El dólar mayorista vuelve a caer y toca mínimos en más de dos meses

La compra de divisas por parte del Banco Central mantiene la estabilidad cambiaria a corto plazo, aunque la escasez de pesos y el alto costo del fondeo reavivan las presiones en el mercado.
El Banco Central de la República Argentina (BCRA) concretó nuevas compras de divisas en las últimas jornadas, logrando que el tipo de cambio oficial se mantenga dentro de las bandas preestablecidas por el esquema de flotación administrada. Esta estrategia de acumulación de reservas monetarias continúa siendo el eje central de la política cambiaria y fue clave para evitar sobresaltos inmediatos en la cotización.
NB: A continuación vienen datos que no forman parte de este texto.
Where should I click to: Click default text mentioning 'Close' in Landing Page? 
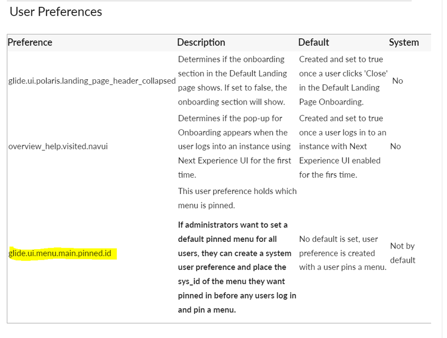coord(343,80)
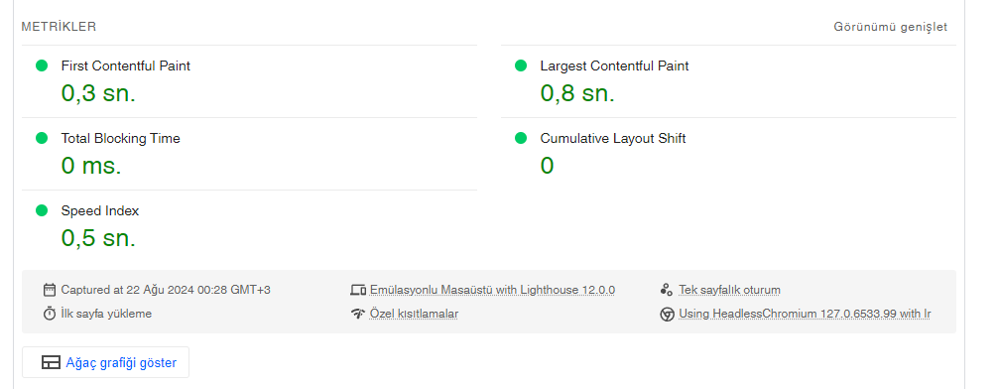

Pese a la relativa calma exhibida en el segmento mayorista, el mercado de pesos enfrenta una creciente restricción de liquidez. La política monetaria sumamente contractiva implementada por la autoridad central ha generado una fuerte escasez de circulante que impacta directamente en la operatoria interbancaria y minorista.
Esta sequía de pesos se traduce rápidamente en un encarecimiento del costo del fondeo para las entidades financieras y los agentes económicos. Las tasas de interés de corto plazo repuntaron significativamente, reflejando el esfuerzo que deben realizar los bancos para cubrir sus necesidades operativas y de encaje diarias.
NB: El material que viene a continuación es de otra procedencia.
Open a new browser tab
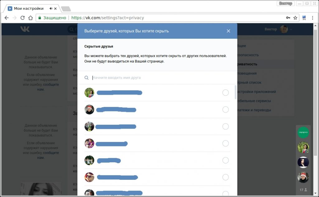The height and width of the screenshot is (197, 319). click(65, 8)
Analistas económicos señalan que este aumento en el costo del dinero reintroduce una fuente de tensión latente para el mercado. La dificultad para acceder a financiamiento en pesos o el alto precio para obtenerlo incentiva a ciertos actores a buscar refugio en activos de cobertura o a demandar mayor dolarización preventiva.
El escenario actual presenta una dualidad: si bien el BCRA logra sostener la cotización oficial mediante la intervención directa, los indicadores de liquidez sugieren que la base monetaria se encuentra bajo un estrés que requiere monitoreo constante para evitar un súbito recalentamiento cambiario.